We are not attorneys and do not offer legal advice or draft any legal documents. The decision to hire MIR is in no way equivalent to or a substitution for an attorney.
A
single individual can usually have only $2,000 of countable assets to qualify
for Medicaid benefits. However, if the individual’s monthly income is less
than $848, he/she can keep $5,000 of assets. In 2012 the Community Spouse
is permitted to have $113,640 of countable assets. Not all assets are counted,
however. Examples of countable assets include: CD’s, savings accounts, checking
accounts, bonds, stocks and money market accounts. Below is a list of assets
that are “excluded assets” since they are not counted by Medicaid.
Major Asset Exclusions:
Homestead – If the spouse or certain dependent relatives continue
to reside in the home, the home is an excluded asset. Also, if the applicant
intends to return to the home, the home is excluded.
Vehicle – One vehicle of any age; a second vehicle
can be excluded if it is over seven years old (unless it’s a luxury model,
antique or custom vehicle).
Life Insurance – If the total face value of all life insurance policies
is equal to or less than $2,500, then the cash values of the policies are
excluded. If the total face value exceeds $2,500, the cash values are counted. Term or group policies with no cash value are also exclused.
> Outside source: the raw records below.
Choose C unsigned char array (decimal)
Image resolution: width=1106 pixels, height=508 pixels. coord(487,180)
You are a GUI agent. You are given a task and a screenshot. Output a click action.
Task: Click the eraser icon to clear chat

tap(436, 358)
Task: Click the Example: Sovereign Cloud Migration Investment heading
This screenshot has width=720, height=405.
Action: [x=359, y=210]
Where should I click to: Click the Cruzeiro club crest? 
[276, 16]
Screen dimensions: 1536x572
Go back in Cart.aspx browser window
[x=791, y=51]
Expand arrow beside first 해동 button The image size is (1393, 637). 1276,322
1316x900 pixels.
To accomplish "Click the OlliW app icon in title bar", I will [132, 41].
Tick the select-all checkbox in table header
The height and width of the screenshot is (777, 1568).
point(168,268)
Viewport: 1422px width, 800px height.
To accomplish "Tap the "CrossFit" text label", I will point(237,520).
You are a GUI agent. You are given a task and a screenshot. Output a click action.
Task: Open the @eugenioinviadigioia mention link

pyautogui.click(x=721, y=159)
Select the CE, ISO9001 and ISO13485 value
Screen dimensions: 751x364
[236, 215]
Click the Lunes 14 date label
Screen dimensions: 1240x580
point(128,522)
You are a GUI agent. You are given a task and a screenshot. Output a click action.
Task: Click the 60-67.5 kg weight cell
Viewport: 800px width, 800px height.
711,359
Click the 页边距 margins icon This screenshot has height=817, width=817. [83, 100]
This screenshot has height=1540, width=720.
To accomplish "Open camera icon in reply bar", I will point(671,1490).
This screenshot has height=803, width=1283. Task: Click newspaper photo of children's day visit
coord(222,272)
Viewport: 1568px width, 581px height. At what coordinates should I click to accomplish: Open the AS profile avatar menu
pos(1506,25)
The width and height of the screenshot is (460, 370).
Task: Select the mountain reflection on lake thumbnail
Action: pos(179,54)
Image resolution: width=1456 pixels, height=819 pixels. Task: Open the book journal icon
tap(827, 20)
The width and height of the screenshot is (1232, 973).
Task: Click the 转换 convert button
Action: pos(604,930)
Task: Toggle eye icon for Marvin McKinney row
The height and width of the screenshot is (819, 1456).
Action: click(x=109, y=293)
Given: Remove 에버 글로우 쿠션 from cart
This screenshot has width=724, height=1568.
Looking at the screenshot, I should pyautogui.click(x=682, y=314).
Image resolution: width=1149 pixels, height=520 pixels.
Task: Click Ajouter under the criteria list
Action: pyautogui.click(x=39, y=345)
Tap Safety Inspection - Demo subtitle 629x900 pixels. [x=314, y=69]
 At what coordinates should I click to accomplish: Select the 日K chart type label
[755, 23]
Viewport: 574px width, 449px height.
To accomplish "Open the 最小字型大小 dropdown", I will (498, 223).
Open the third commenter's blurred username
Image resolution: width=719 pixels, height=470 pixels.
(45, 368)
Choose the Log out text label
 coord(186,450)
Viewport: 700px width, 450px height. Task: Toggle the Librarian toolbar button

Recently, a new life insurance product has become available as an asset
preservation tool for Medicaid cases. Feel free to contact MIR for more
details about using life insurance to preserve assets.
Burial Funds and Prepaid Funeral Contracts – The full value of an
irrevocable burial contract is excluded regardless of the amount. In addition
to this unlimited prepaid funeral contract exclusion, there is a $2,500 exclusion
for funds that have been set aside for burial expenses. Oftentimes a new
bank account can be opened for this purpose (e.g. John Doe Burial Account).
In addition, one burial plot is allowed for each family member.
Personal/Household Goods – Personal items in the
home such as home furnishings are excluded assets.
Retirement accounts (e.g. IRAs) – the principal
balance in an IRA may be considered an exempt asset as long as the individual is taking
regular income distributions from their IRA account.
Properly Structured Immediate Annuities – assets
placed into properly structured immediate annuities can
be excluded. Annuities are frequently used as tools to preserve
assets for the family. Medicaid has several new annuity requirements that
must be met in order for the annuities to be excluded. These new annuity
rules stipulate that the State of Florida must be named as the primary beneficiary
before any family members or heirs. If the annuity is structured improperly,
the family can permanently tie up assets and then be declined for Medicaid. Therefore,
it is imperative that a knowledgeable life insurance agent/financial planner
be involved to structure the annuities properly.
Ongoing Business Concerns – are sometimes excluded
as assets provided they generate income for the applicant. The business
income gets contributed along with the individual’s other income towards
the cost of their care. This contribution of income is referred to as “Patient
Responsibility”. Similarly, the value of rental property can be excluded
provided the property has ongoing rental income.